In the short-run, land put into solar installations will be removed from traditional agricultural production, which could be a concern for farmers who worry about increased competition for land access. However, if Butler is accurate about the limitations, we’re talking about potentially 300 acres, spread on parcels distributed throughout the county. To put this in perspective with other farmland conservation issues in Yamhill County, the gravel quarry that was approved on the south end of Grand Island (one of two approved on the island) represents 224 acres of farmland that would be permanently removed from production by the end of the quarry’s operation.

I should also address the question of aesthetics. I have heard that some people think solar installations are unsightly and sully the agricultural landscape. This is a highly subjective opinion, so a hard one to verify one way or the other. I do think that people unfamiliar with the agricultural industry can sometimes unknowingly foster a simplistic, romantic vision of what agriculture is. It’s important to remember that part of why “right to farm” laws exist in Oregon is because many normal, approved agricultural practices are semi-industrial and have affects that might be deemed unpleasant (noise and dust, for example).
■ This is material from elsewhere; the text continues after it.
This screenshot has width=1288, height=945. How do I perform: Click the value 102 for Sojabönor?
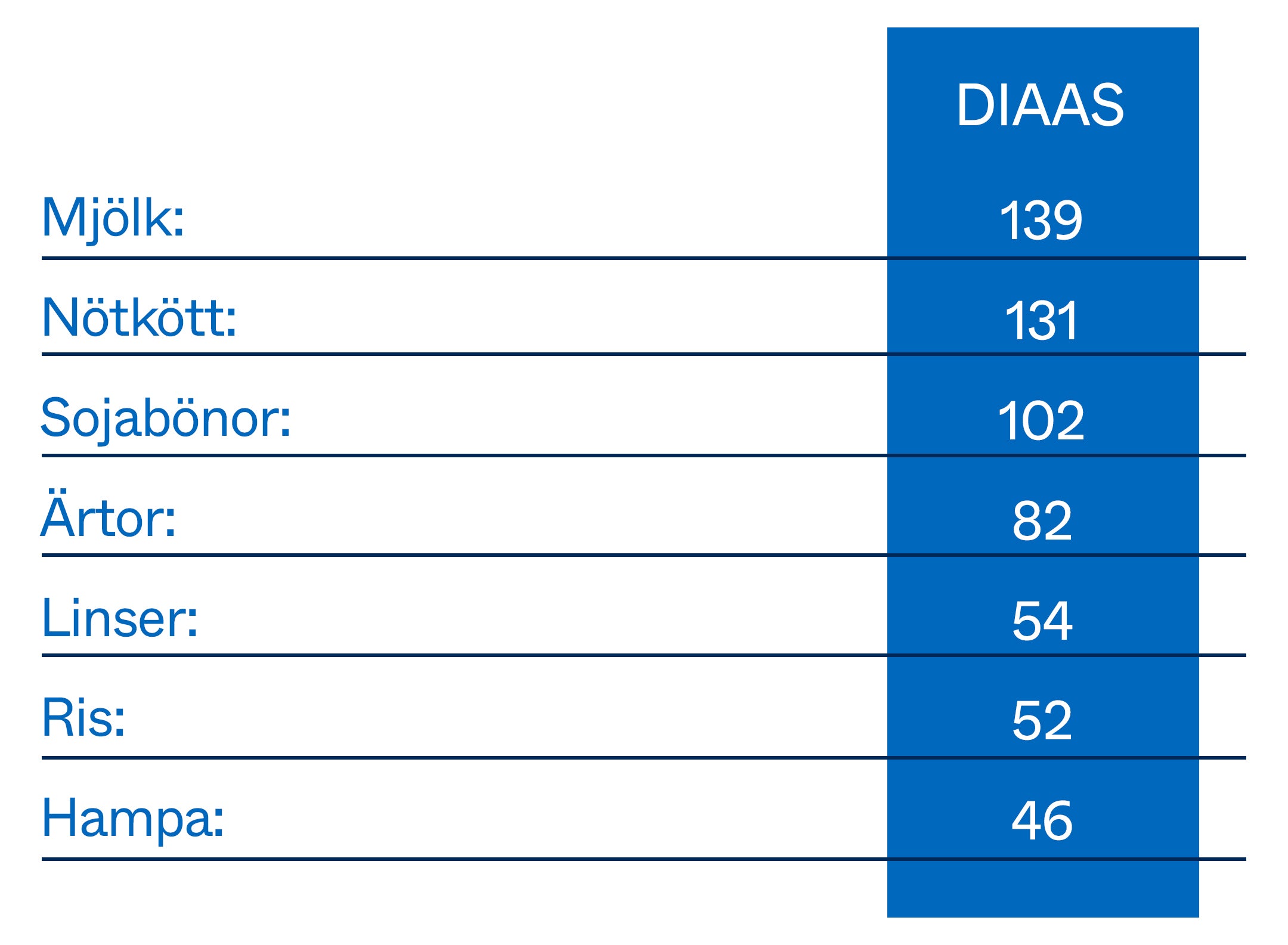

If you look closely as you drive along Yamhill County’s rural roads, you will see that semi-industrial nature present throughout our landscape: pole buildings, large equipment yards, packing sheds, security lighting, fences, and more. These non-pastoral scenes are an integral part of agriculture, necessary for supporting farm businesses, and therefore a real part of our landscape. The majority of our rural landscapes are beautiful too — so beautiful! But being beautiful is not the first purpose of farmland, just a side benefit of much of agricultural production.

That being said, because beauty is so subjective, I have to admit that I don’t find the existing installations in Yamhil County unsightly — aside from where I have seen the application of gravel on the ground. (And, I am a person who loves greenery and nature!). Aesthetically, I love the patchwork quilt of different patterns and colors that make up our rural landscape. To me, the tidy lines of panels fit right in next to tidy rows of trellised berries and lines of hazelnut trees. Plus, when I see them, I immediately think: Innovation! Sustainability! The future!
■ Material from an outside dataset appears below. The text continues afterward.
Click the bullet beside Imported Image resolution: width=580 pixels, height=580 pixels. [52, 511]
I remember hearing author and farmer Kristin Kimball talk once about the solar panels that she and her husband installed on their farm in New York. She said that she wanted them placed far away from their house and farmstead because she was sure she would find them hideous and ugly. Instead, she found them surprisingly beautiful and would intentionally walk to the installation to watch the meter run on sunny days.

To me, an outright ban seems like an out-sized solution when it’s possible there might not even be a problem to be solved at all. Because a ban is a strong approach to land-use, one that Yamhill County has not yet taken for other land uses that permanently remove larger tracts of farmland from production permanently (such as gravel quarries and the landfill). The argument for not having a ban for those is that they go through a rigorous process before being approved, and that ultimately they are resources that proponents say benefit our community too (in the form of aggregate for construction and road base and waste disposal). So, it seems that having some benefit in those situations has been seen as outweighing the permanent loss of farmland.

In the case of the solar installations, there is no evidence of permanent farmland loss, but is there benefit to our community? Enough electricity to power 5,000-10,000 home in Yamhill County seems like a significant benefit, especially in a county that currently has no significant power generation sources of its own. In the event of a disaster that takes out major transmission lines, decentralized sources of power generation could function much like our little solar panel at home — they wouldn’t fully replace the former power supply, but perhaps they could help get necessary functions up and running again before everything is back to normal.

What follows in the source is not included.